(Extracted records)
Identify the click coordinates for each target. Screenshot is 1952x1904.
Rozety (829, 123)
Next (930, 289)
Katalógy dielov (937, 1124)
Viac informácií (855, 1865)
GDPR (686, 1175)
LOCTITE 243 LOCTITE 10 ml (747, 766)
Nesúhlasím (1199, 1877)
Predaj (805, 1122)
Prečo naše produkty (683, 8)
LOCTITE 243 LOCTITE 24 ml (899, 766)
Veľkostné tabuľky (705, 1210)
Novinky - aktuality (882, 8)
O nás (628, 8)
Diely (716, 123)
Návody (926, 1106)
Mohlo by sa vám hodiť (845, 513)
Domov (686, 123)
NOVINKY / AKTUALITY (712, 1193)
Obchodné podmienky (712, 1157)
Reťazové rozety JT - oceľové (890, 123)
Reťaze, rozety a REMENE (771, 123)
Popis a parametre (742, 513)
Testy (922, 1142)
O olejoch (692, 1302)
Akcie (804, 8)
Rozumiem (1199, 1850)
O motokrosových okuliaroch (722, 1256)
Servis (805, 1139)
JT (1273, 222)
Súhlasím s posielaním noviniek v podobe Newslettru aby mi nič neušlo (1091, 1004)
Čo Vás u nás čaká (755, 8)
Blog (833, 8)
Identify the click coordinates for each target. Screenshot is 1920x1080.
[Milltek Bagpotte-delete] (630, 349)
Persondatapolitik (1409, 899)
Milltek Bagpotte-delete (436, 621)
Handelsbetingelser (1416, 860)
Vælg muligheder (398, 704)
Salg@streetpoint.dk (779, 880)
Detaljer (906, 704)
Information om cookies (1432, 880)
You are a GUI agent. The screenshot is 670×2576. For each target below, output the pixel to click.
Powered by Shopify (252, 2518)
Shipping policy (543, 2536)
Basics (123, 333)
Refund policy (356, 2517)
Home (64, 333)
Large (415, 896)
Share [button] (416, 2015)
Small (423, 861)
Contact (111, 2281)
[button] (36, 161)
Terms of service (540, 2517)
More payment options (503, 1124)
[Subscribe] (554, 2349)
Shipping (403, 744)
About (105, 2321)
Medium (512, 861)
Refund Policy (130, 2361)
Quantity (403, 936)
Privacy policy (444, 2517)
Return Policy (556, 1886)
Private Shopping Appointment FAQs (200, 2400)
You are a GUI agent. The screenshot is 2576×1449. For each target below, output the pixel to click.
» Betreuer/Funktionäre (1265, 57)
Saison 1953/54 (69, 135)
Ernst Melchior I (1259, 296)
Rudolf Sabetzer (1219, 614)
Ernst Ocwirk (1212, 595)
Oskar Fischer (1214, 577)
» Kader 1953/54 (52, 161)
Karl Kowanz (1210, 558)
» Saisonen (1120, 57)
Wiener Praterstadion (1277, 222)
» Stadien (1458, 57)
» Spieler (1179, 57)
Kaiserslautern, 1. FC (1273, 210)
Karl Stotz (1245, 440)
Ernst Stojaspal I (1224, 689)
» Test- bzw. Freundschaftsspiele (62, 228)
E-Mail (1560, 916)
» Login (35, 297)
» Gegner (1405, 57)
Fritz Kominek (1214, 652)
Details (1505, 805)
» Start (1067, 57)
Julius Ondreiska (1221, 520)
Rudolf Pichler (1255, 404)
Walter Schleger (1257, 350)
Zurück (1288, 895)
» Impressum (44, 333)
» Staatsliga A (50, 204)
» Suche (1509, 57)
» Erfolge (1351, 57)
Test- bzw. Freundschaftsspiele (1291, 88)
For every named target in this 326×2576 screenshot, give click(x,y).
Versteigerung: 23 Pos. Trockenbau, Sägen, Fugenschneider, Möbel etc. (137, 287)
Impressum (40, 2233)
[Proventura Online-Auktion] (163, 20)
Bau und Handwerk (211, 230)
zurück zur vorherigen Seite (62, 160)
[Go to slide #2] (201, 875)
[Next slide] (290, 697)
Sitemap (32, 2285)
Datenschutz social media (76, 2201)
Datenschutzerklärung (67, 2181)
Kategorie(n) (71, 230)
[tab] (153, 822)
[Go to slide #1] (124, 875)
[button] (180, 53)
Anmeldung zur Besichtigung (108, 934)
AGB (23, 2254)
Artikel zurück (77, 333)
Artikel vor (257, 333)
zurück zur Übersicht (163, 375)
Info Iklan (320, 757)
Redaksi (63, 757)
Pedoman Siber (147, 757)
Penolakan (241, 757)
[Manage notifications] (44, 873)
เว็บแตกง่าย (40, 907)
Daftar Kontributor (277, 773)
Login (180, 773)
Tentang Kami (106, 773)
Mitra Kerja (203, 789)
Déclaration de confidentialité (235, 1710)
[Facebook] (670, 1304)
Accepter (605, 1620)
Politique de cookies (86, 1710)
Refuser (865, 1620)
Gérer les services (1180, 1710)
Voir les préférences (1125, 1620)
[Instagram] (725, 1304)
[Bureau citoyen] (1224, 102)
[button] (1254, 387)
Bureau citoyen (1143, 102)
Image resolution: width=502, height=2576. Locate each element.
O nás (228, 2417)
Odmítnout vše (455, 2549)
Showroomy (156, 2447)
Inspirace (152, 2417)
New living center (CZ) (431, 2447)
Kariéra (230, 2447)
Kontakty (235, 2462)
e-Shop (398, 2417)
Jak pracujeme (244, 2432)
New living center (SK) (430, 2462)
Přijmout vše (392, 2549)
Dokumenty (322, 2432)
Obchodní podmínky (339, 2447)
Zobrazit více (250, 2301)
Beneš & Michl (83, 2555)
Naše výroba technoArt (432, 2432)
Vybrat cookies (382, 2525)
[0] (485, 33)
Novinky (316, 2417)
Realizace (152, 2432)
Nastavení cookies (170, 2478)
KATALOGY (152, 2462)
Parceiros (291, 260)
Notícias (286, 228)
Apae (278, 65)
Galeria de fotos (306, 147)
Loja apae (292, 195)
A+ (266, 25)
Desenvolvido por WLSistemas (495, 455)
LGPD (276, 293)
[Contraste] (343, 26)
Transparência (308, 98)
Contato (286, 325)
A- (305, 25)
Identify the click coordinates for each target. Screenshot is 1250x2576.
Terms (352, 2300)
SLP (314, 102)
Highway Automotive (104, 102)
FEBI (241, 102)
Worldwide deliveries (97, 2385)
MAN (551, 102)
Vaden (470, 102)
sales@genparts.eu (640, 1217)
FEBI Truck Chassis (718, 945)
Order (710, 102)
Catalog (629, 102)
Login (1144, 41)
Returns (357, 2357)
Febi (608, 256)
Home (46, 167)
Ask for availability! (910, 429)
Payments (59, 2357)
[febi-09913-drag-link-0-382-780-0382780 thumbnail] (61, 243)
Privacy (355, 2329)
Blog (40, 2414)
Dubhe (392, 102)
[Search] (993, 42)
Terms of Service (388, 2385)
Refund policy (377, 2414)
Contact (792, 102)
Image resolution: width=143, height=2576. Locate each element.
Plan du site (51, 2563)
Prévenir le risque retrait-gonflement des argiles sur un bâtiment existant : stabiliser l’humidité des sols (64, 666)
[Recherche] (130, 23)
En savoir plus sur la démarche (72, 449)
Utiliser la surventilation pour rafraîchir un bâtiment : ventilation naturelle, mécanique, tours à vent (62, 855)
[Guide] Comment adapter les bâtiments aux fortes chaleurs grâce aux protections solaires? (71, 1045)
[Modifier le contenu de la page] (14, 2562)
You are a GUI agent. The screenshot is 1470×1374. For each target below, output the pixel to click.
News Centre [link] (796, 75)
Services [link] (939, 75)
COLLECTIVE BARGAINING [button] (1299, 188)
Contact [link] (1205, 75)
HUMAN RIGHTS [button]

**What this task involves**
Where a line above contains the string "button", copy that line.

**Your response**
Share [button] (416, 2015)
[button] (36, 161)
[button] (180, 53)
[button] (1254, 387)
COLLECTIVE BARGAINING [button] (1299, 188)
HUMAN RIGHTS [button]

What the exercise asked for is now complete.